Poetry vs uv: when to reach for which

uv is a single Rust binary that resolves and installs at a different speed class, and it manages the Python interpreter itself. Poetry is the mature, batteries-included incumbent with a long-stable publishing story and the richest dependency-group ergonomics. The practical differences:

  • Speed. uv's resolver and installer are dramatically faster; on a cold cache the gap is large, and it shows up most in CI.
  • Interpreter management. uv downloads and pins Python versions; Poetry expects an interpreter to already exist (often via pyenv).
  • Lock format. Both produce a committed lock, but they are not interchangeable — pick one per project.
  • Maturity. Poetry's publish, plugin ecosystem, and group syntax are battle-tested across years of releases.

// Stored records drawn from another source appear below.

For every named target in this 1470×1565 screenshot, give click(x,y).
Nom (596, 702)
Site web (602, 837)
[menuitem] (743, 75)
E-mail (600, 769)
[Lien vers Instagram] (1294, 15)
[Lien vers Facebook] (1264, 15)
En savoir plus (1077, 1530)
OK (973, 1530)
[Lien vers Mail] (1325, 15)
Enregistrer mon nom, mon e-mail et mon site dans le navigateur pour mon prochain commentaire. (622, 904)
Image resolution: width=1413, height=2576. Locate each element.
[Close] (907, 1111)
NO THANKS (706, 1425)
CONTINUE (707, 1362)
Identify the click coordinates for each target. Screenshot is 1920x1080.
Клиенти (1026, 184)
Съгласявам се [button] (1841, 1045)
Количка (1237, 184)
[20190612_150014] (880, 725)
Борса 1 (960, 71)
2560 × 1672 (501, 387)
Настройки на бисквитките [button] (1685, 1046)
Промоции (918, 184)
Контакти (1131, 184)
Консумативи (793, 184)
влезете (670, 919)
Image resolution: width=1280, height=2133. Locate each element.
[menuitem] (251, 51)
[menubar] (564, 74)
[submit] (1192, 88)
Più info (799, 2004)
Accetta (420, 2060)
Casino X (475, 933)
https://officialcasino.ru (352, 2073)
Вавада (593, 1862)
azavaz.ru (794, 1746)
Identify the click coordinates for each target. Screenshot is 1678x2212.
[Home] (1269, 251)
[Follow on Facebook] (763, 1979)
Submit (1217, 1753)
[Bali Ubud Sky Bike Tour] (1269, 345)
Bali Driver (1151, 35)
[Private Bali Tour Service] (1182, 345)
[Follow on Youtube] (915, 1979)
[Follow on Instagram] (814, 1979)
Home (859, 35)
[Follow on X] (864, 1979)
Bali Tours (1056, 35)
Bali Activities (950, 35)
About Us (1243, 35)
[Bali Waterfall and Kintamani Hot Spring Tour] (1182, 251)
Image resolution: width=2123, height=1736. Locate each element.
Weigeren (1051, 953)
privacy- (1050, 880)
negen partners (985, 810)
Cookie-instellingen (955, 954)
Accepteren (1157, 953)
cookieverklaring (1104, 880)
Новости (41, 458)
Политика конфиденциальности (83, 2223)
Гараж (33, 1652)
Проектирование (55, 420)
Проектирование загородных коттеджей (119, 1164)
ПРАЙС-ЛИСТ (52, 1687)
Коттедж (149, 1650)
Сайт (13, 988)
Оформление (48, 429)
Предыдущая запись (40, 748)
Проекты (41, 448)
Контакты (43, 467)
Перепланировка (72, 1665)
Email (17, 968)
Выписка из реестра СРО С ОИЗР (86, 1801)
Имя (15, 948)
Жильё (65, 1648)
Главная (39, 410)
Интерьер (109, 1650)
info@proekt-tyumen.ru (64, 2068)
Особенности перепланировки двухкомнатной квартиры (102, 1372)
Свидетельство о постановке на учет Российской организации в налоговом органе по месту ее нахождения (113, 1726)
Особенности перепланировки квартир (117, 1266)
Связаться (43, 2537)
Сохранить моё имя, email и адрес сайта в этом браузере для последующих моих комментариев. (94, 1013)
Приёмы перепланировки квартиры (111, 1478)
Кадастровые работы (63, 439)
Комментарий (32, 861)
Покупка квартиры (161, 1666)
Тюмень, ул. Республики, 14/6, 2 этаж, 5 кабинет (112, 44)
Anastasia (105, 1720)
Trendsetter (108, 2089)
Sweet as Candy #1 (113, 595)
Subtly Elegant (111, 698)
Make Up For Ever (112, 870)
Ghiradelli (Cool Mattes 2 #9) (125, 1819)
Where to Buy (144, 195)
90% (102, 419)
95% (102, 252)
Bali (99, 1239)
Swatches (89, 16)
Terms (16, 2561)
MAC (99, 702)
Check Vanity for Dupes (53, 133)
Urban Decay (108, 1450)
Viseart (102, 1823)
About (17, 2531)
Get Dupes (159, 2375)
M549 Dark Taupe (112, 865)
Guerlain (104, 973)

If you want raw speed and unified interpreter+package management, lean uv. If you want a stable, well-documented workflow with first-class dependency groups and a publishing command you can set and forget, Poetry is a safe default. For a side-by-side of the scaffolding step specifically, see uv init vs poetry init for CLI tools.

Production notes

  • Commit poetry.lock. It is the only thing that makes poetry install reproducible across machines; treat a drift between it and pyproject.toml as a CI failure via poetry check --lock.
  • Use the in-project venv in CI. poetry config virtualenvs.in-project true puts the environment under .venv/, which caches cleanly between runs.
  • Pin poetry-core, not Poetry, in build-system. The build backend version is what affects your wheel; the Poetry CLI version is a developer concern.
  • Test the installed entry point, not just python -m. After poetry install, run poetry run weatherly --help to confirm the [project.scripts] mapping actually resolves — a typo there only surfaces at install time.
  • Don't hand-edit the lock. Re-resolve with poetry lock or poetry update so the hashes stay consistent.